What did @zubkovmd actually say?
The core claim here is that low testosterone causes high cholesterol because cholesterol is a precursor to testosterone production. When your body senses low testosterone, the doctor suggests, it "pumps more cholesterol" to try to stimulate production. The fix, according to the video: cut sugar, lift heavy, and take supplements.
That's the argument in a nutshell. It's not totally made up, but it's presented with more confidence than the evidence actually supports. The biochemistry is partially real. The clinical leap from that biochemistry to "your high cholesterol is probably a low-T problem" is where things get shaky.
Does the science back this up?
Partially, and with real caveats. The relationship between testosterone and cholesterol exists, but it runs in both directions and it's far more complicated than this video suggests.
Yes, cholesterol is a steroidogenic precursor. Your body converts it into pregnenolone, then into testosterone through a multi-step enzymatic pathway. That part is basic endocrinology. What the video skips is that this pathway is regulated by LH (luteinizing hormone) from the pituitary, not by circulating cholesterol levels themselves. Your liver doesn't produce more cholesterol because testosterone is low. The two systems don't talk to each other that directly.
The observational data does show an association. Men with hypogonadism tend to have worse lipid profiles, including higher LDL and triglycerides, lower HDL. A meta-analysis by Corona et al. (2016, Journal of Sexual Medicine) found testosterone replacement in hypogonadal men modestly reduced total cholesterol and LDL. But association is not mechanism, and the mechanism proposed here is oversimplified to the point of being misleading.
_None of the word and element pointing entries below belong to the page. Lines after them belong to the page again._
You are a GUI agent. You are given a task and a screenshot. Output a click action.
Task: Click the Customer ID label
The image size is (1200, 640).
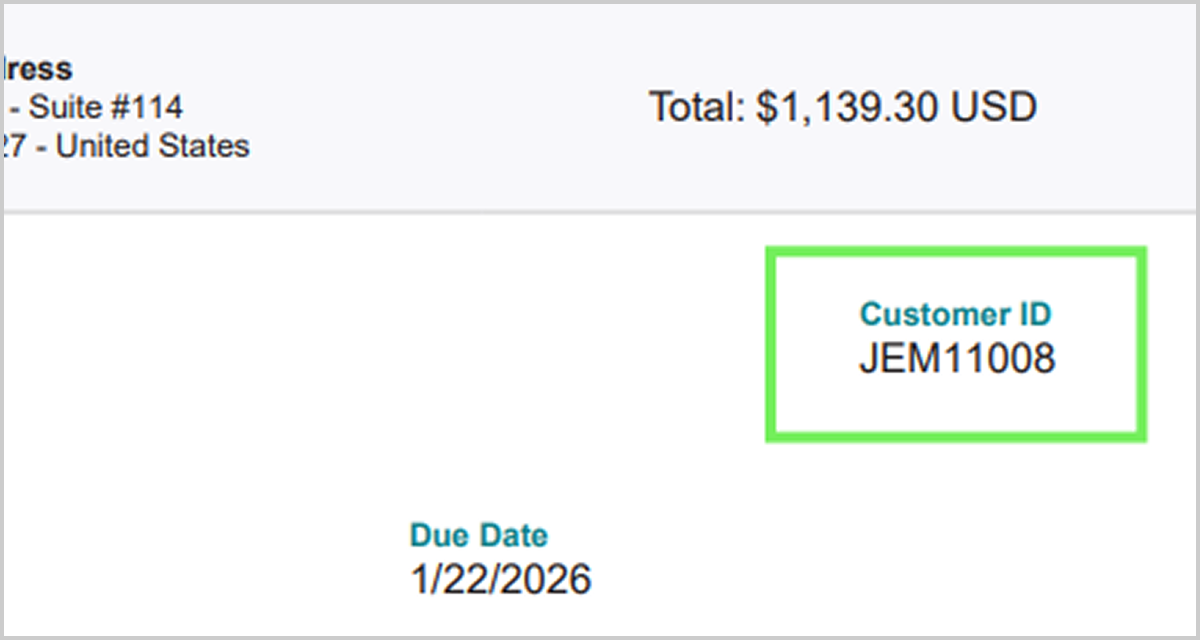(x=956, y=314)
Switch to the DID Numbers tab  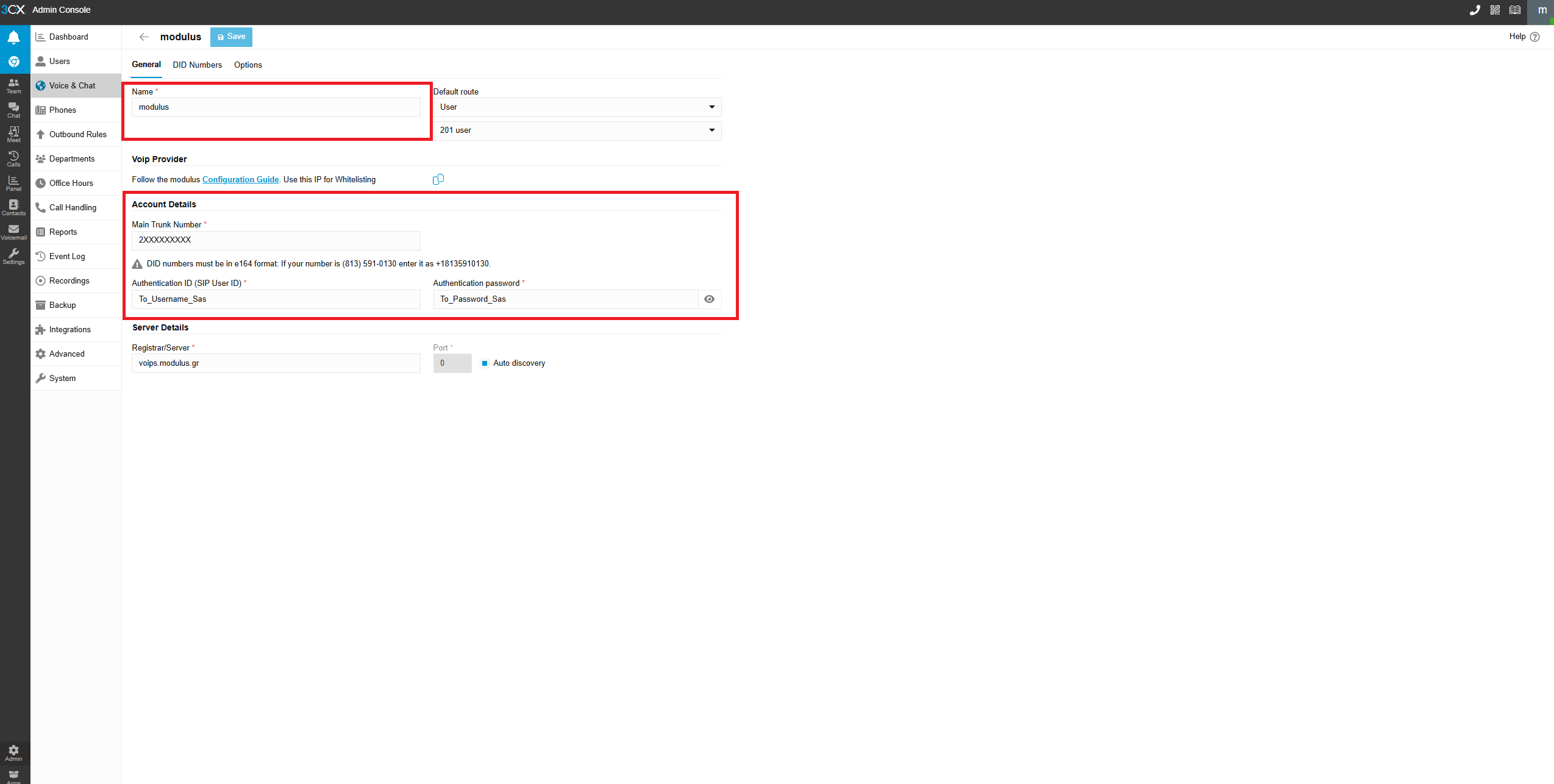coord(197,65)
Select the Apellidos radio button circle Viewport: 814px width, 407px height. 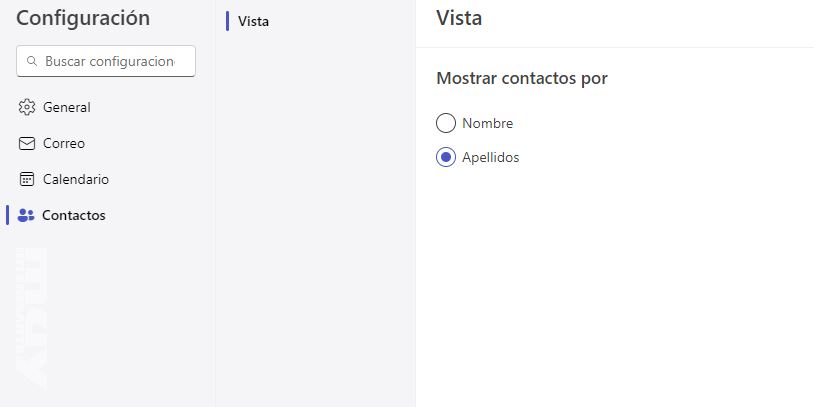pos(446,157)
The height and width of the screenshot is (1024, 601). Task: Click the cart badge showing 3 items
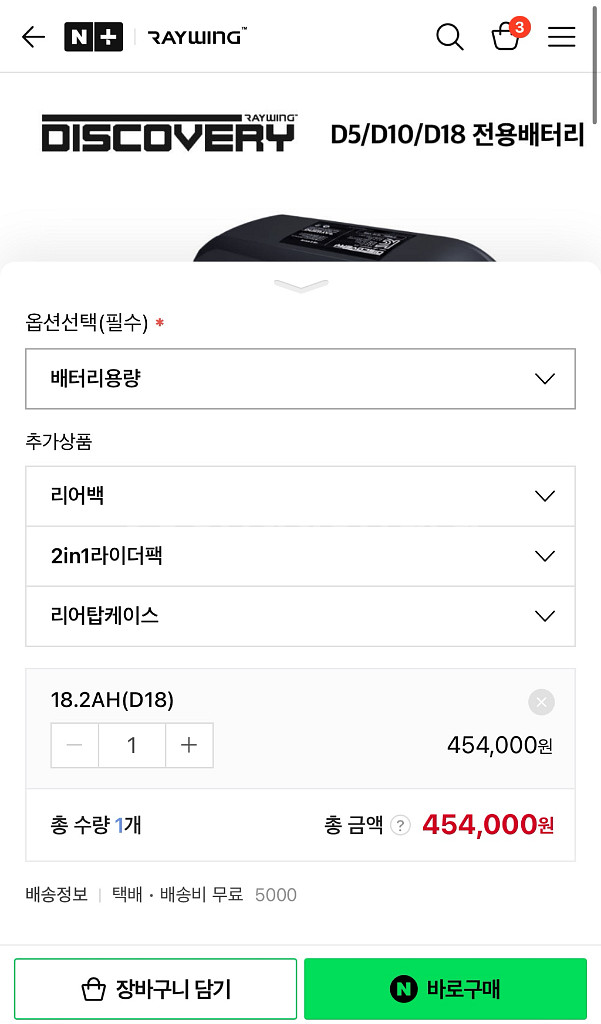(x=519, y=29)
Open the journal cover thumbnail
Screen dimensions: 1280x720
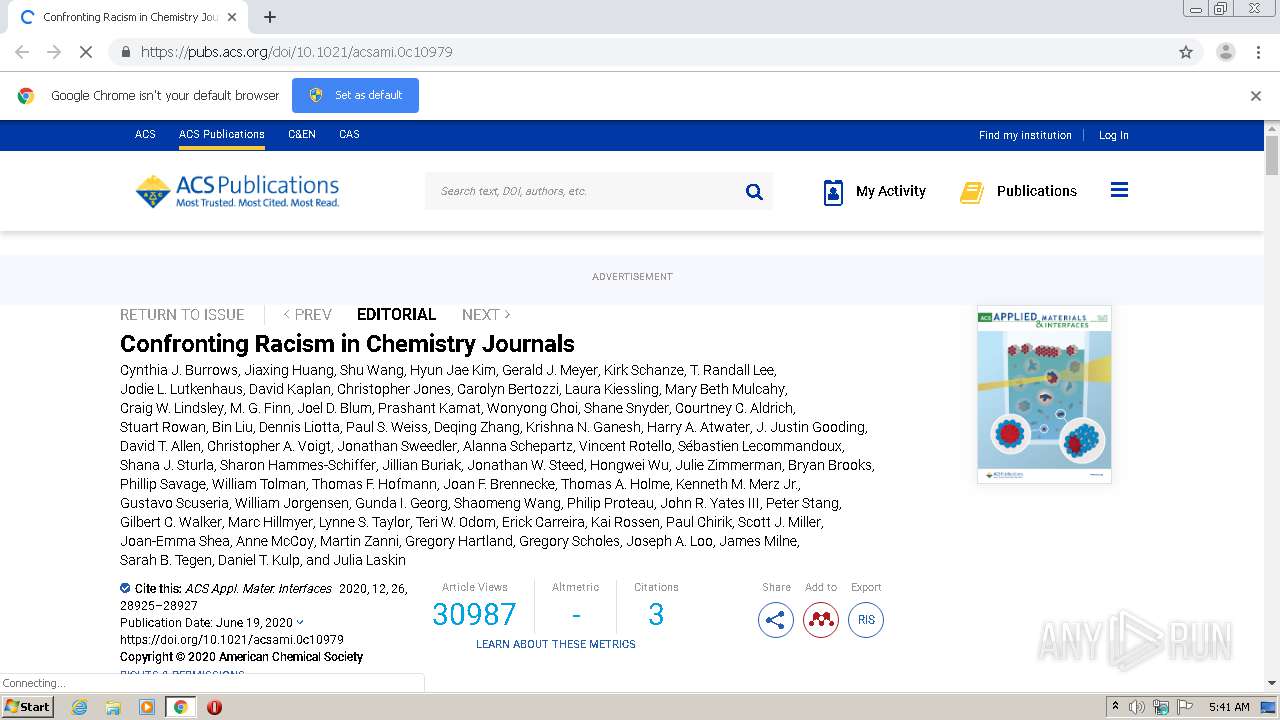[1044, 394]
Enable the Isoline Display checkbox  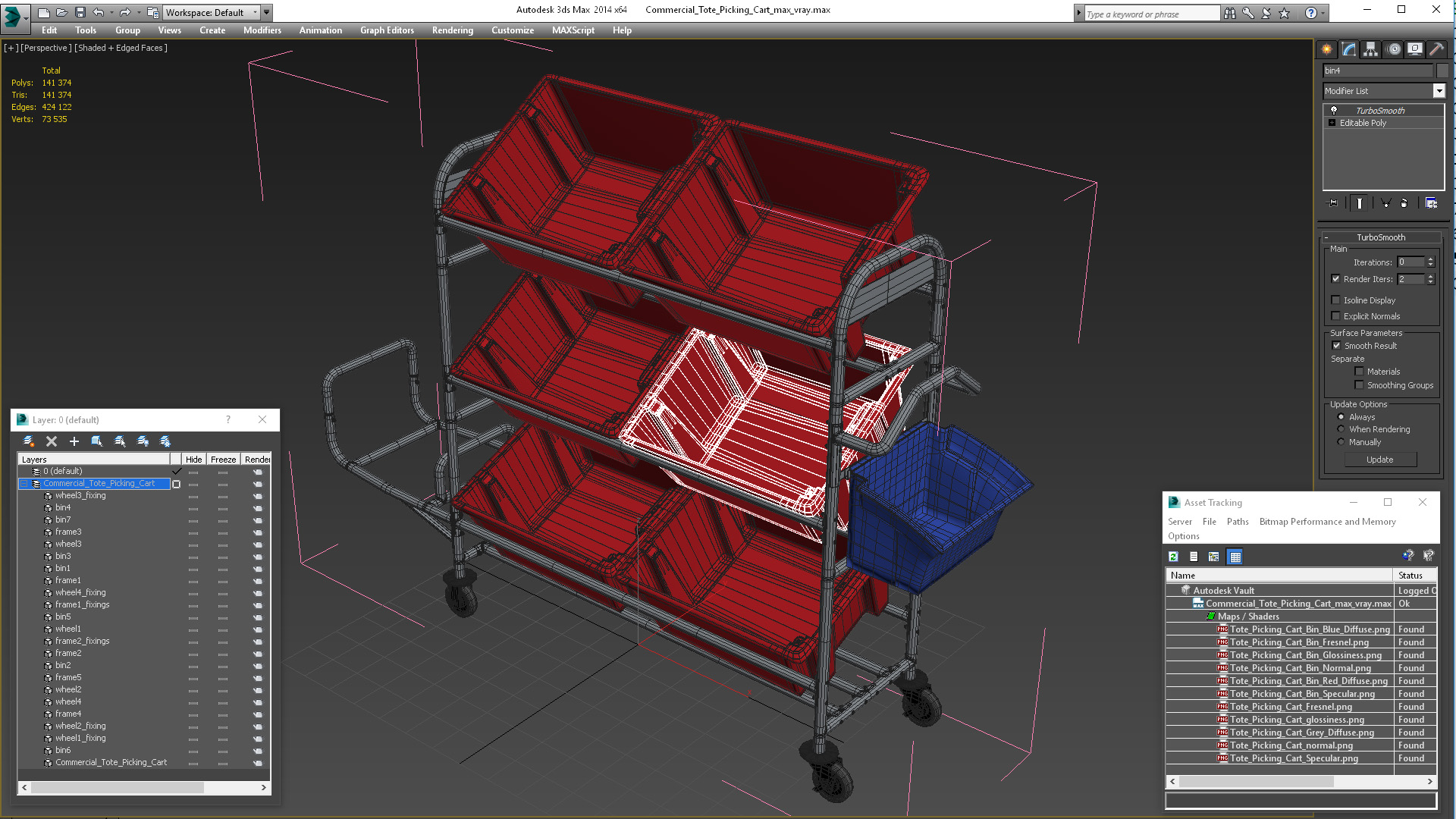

What actually drives high cholesterol in most people? Genetics, diet, inactivity, insulin resistance, thyroid dysfunction, and liver disease, among other causes. Low testosterone may be one contributing factor in a subset of patients. It is rarely the primary cause.
What did they get wrong (or right)?
Credit where it's due: the claim that cholesterol is a precursor for testosterone is accurate. The suggestion to reduce sugar, lift weights, and consider supplements for testosterone optimization is broadly consistent with evidence. Resistance training does increase testosterone modestly. Sugar reduction improves insulin sensitivity, which in turn supports testosterone production. These are not bad recommendations.
What's wrong is the causal arrow. Saying your body "will pump more cholesterol" because testosterone is low reverses how the system actually works. The liver regulates cholesterol production through SREBP pathways responding to intracellular cholesterol needs, not to gonadal hormone signals. There is no established feedback loop where low testosterone triggers hepatic cholesterol overproduction.
The video also implies that if dietary changes haven't lowered your cholesterol, testosterone is likely the culprit. That's a significant overreach. The differential diagnosis for refractory hypercholesterolemia includes familial hypercholesterolemia, hypothyroidism, nephrotic syndrome, and medication side effects. Jumping to low testosterone without ruling those out would be a clinical mistake.
Claiming testosterone deficiency causes "severe" symptoms like depression and fatigue is also not a clean statement. Those symptoms overlap with dozens of conditions. Low testosterone can contribute, but framing it as causative without workup is irresponsible.
What should you actually know?
If your cholesterol hasn't responded to diet, get a real workup, not a TikTok differential diagnosis. That means thyroid function (TSH), fasting glucose and insulin, kidney and liver panels, and yes, if clinically indicated, total and free testosterone. In some men with confirmed hypogonadism, TRT has shown modest lipid benefits, but it's not a cholesterol treatment and shouldn't be framed as one.
The supplements claim deserves scrutiny. Some compounds like ashwagandha (Wankhede et al., 2015, Journal of the International Society of Sports Nutrition) and vitamin D show modest evidence for supporting testosterone in deficient men. But "some supplements can help" without naming them is vague enough to be useless or, depending on what someone buys, potentially harmful.
If you're concerned about both low testosterone and high cholesterol, that's a conversation for a physician who can order labs, review your medications, and build an actual treatment plan. A 60-second TikTok video is not that plan.